## Exercise aim:
Quote the records that follow in full and exactly; leave out the pictures.

## Extracted information:
--- START ---

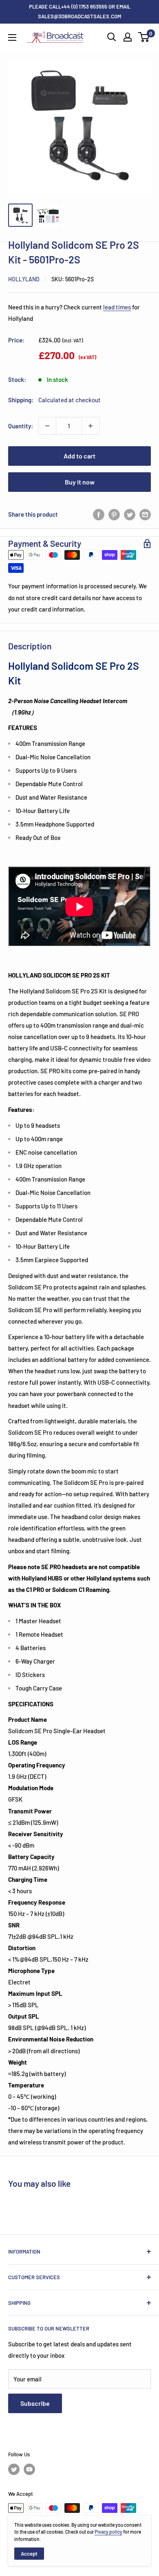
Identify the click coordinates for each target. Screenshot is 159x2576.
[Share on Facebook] (98, 514)
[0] (144, 37)
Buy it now (80, 482)
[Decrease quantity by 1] (47, 425)
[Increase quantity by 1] (90, 425)
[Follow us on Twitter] (14, 2469)
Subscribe (35, 2403)
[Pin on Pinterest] (114, 514)
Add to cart (79, 456)
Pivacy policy (108, 2531)
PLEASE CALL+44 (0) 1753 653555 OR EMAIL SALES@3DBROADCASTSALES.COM (79, 11)
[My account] (128, 37)
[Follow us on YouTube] (29, 2469)
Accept (29, 2553)
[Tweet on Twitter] (129, 514)
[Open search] (111, 37)
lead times (117, 307)
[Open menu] (12, 37)
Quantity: (20, 426)
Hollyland (24, 279)
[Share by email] (145, 514)
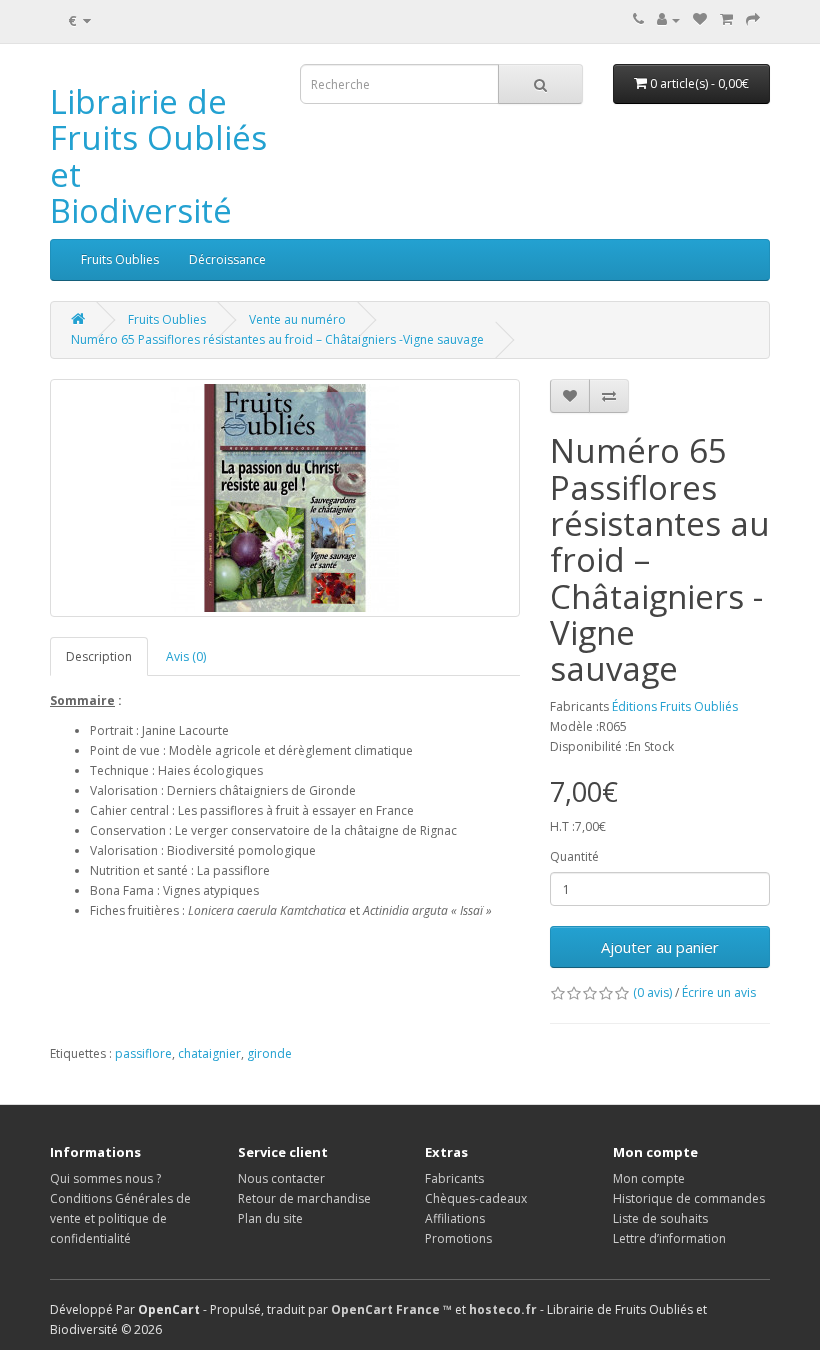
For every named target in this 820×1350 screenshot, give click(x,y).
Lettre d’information (669, 1238)
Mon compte (649, 1178)
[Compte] (668, 19)
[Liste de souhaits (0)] (700, 19)
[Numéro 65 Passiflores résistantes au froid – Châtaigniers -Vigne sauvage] (285, 498)
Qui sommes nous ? (105, 1178)
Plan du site (270, 1218)
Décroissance (227, 259)
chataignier (209, 1053)
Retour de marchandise (304, 1198)
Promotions (458, 1238)
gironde (269, 1053)
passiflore (143, 1053)
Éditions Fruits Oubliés (675, 706)
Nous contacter (281, 1178)
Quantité (574, 856)
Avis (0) (186, 656)
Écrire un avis (719, 992)
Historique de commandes (689, 1198)
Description (99, 656)
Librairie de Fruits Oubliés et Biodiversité (158, 156)
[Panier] (726, 19)
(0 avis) (652, 992)
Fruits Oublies (120, 259)
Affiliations (455, 1218)
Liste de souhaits (660, 1218)
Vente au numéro (297, 319)
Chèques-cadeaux (476, 1198)
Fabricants (454, 1178)
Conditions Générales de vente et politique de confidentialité (120, 1218)
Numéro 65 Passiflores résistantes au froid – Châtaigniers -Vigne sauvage (277, 339)
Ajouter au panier (660, 947)
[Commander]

--- END ---

## Solution to the exercise:
Identify the click coordinates for each target. Screenshot is 159x2576.
[Share on Facebook] (98, 514)
[0] (144, 37)
Buy it now (80, 482)
[Decrease quantity by 1] (47, 425)
[Increase quantity by 1] (90, 425)
[Follow us on Twitter] (14, 2469)
Subscribe (35, 2403)
[Pin on Pinterest] (114, 514)
Add to cart (79, 456)
Pivacy policy (108, 2531)
PLEASE CALL+44 (0) 1753 653555 OR EMAIL SALES@3DBROADCASTSALES.COM (79, 11)
[My account] (128, 37)
[Follow us on YouTube] (29, 2469)
Accept (29, 2553)
[Tweet on Twitter] (129, 514)
[Open search] (111, 37)
lead times (117, 307)
[Open menu] (12, 37)
Quantity: (20, 426)
Hollyland (24, 279)
[Share by email] (145, 514)
For every named target in this 820×1350 screenshot, give click(x,y).
Lettre d’information (669, 1238)
Mon compte (649, 1178)
[Compte] (668, 19)
[Liste de souhaits (0)] (700, 19)
[Numéro 65 Passiflores résistantes au froid – Châtaigniers -Vigne sauvage] (285, 498)
Qui sommes nous ? (105, 1178)
Plan du site (270, 1218)
Décroissance (227, 259)
chataignier (209, 1053)
Retour de marchandise (304, 1198)
Promotions (458, 1238)
gironde (269, 1053)
passiflore (143, 1053)
Éditions Fruits Oubliés (675, 706)
Nous contacter (281, 1178)
Quantité (574, 856)
Avis (0) (186, 656)
Écrire un avis (719, 992)
Historique de commandes (689, 1198)
Description (99, 656)
Librairie de Fruits Oubliés et Biodiversité (158, 156)
[Panier] (726, 19)
(0 avis) (652, 992)
Fruits Oublies (120, 259)
Affiliations (455, 1218)
Liste de souhaits (660, 1218)
Vente au numéro (297, 319)
Chèques-cadeaux (476, 1198)
Fabricants (454, 1178)
Conditions Générales de vente et politique de confidentialité (120, 1218)
Numéro 65 Passiflores résistantes au froid – Châtaigniers -Vigne sauvage (277, 339)
Ajouter au panier (660, 947)
[Commander]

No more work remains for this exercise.